When Duke and Earl pull over at Gil's to order up something to fill the void in their stomachs, they don't expect to be interrupted by a squad of zombies crashing through the front door and the owner Loretta (Gil having disappeared mysteriously one day) repelling them with her shotgun as though it were nothing unusual. Indeed, at Gil's All Night Diner, it's not unusual, and more than a bit of a damned nuisance.

Loretta, on the other hand, didn't expect her two customers to jump into the fray, tearing zombies limb from limb. Cause you see, Duke's a werewolf, and Earl's a vampire and zombies really aren't much at fighting, except for a certain amount of single-mindedness.

So our boys accept some apple pie for their efforts, and Loretta's offer of a tank of gas for their beat-up old truck and a few bucks besides, if they can dig a new gas line for the diner, and take care of that problem with the undead. One suspects that she wouldn't mind the zombies visits, but they can't seem to figure out how to open the door without breaking it down, and the only menu they're interested in is human flesh. It's hurting business, which in the middle of nowhere in a tiny desert town, is a endangered species all by itself.

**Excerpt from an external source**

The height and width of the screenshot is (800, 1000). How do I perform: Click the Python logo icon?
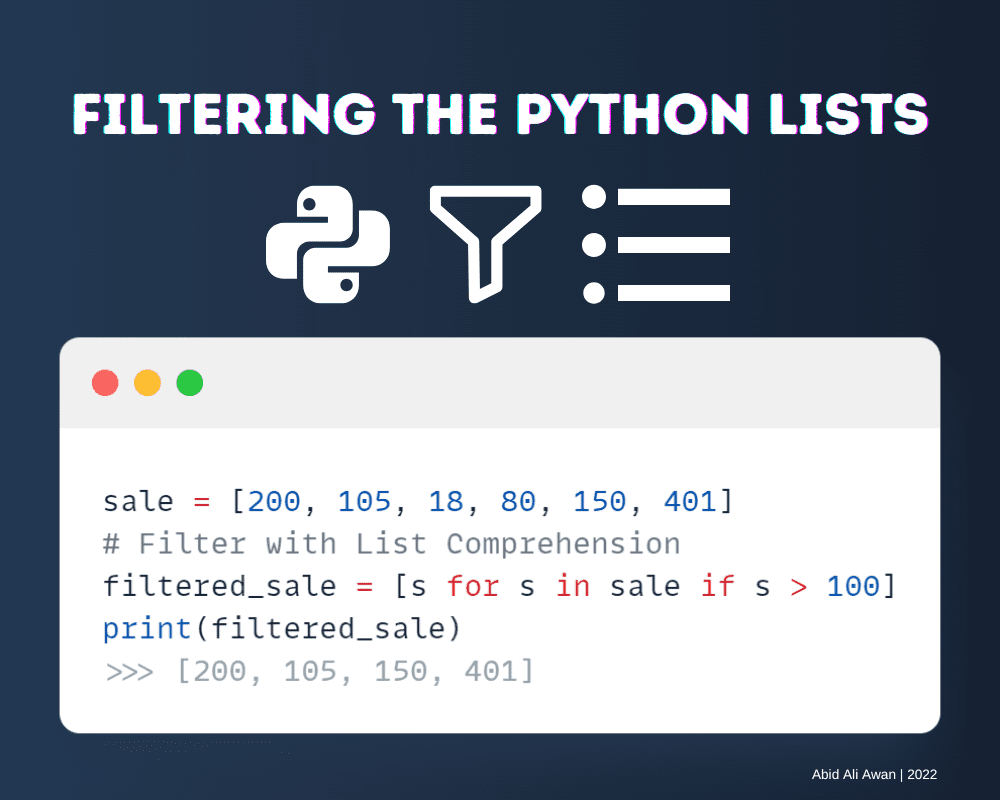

Duke and Earl are interesting folks. I'm tempted to say they're lowbrow and low-country, but while they're certainly from rural America, they're not stupid, and nobody is really plain when you get past their exteriors. Everybody takes to Duke, especially dogs, but nobody much likes the geeky (and I mean this more in the bite a chicken head off at the Carny than the plays with computers sense) Earl. Earl is a vampire though, and for some reason there are those, typically young and nubile, that are turned on by him. But that just drives home his personal pain. Nobody much likes him, and it takes a supernatural trick to get any woman to even notice him. He isn't a happy feller. Duke, on the other hand, may not be actually happy, but he's philosophical about it all, conjuring up a half smile that fits his dual existence, half man, half lethal killing machine.

They've stumbled into another one of those center of the supernatural vortex places that show up in about every other horror movie. The human trying to open the gates of hell for the "old gods" is a sexy teen age girl named Tammy, or to her minion, "Mistress Lillith", and she's got genuine power over the dark forces as well as over her none to swift boyfriend/minion. He's not much good for anything, but he's handy, convenient and you never know when you'll need a sacrifice for the obscure ritual.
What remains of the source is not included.